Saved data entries
++++++++

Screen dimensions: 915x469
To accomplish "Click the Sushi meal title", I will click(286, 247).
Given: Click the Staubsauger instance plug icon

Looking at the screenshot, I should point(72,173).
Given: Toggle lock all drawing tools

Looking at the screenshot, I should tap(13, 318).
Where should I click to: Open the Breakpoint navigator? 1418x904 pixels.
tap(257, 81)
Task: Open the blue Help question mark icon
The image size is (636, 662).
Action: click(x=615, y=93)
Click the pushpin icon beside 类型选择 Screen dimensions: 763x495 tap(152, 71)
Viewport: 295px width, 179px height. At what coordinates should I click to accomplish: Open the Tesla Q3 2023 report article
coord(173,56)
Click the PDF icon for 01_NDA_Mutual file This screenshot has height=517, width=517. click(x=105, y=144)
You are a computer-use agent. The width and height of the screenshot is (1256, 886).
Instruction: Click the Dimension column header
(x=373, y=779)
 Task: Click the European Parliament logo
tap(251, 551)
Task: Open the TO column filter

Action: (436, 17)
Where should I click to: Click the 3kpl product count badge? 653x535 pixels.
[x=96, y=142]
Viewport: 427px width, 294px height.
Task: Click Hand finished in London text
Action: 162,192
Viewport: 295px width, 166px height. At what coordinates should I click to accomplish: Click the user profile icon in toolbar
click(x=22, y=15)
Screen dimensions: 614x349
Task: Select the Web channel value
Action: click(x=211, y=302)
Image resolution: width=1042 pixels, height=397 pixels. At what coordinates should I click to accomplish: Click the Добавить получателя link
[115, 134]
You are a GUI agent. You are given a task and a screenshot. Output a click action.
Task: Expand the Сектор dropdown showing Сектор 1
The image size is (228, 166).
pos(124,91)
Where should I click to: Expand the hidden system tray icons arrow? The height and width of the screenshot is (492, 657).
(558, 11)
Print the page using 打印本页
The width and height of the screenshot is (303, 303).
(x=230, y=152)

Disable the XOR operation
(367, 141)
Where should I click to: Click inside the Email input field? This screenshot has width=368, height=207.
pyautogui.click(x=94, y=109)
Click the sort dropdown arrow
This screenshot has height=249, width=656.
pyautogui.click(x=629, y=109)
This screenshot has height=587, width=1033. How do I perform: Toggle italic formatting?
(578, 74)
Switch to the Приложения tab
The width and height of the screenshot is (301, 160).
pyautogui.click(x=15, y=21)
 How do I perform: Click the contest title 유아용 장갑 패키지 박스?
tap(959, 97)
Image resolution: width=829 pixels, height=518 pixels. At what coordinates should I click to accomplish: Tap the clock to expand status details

++++++++

> Work to complete
Your task is to restate, word for word, the lines from the beginning of the records to the line with "You are a computer-use", inclusive.

> Your solution
Screen dimensions: 915x469
To accomplish "Click the Sushi meal title", I will click(286, 247).
Given: Click the Staubsauger instance plug icon

Looking at the screenshot, I should point(72,173).
Given: Toggle lock all drawing tools

Looking at the screenshot, I should tap(13, 318).
Where should I click to: Open the Breakpoint navigator? 1418x904 pixels.
tap(257, 81)
Task: Open the blue Help question mark icon
The image size is (636, 662).
Action: click(x=615, y=93)
Click the pushpin icon beside 类型选择 Screen dimensions: 763x495 tap(152, 71)
Viewport: 295px width, 179px height. At what coordinates should I click to accomplish: Open the Tesla Q3 2023 report article
coord(173,56)
Click the PDF icon for 01_NDA_Mutual file This screenshot has height=517, width=517. click(x=105, y=144)
You are a computer-use agent. The width and height of the screenshot is (1256, 886).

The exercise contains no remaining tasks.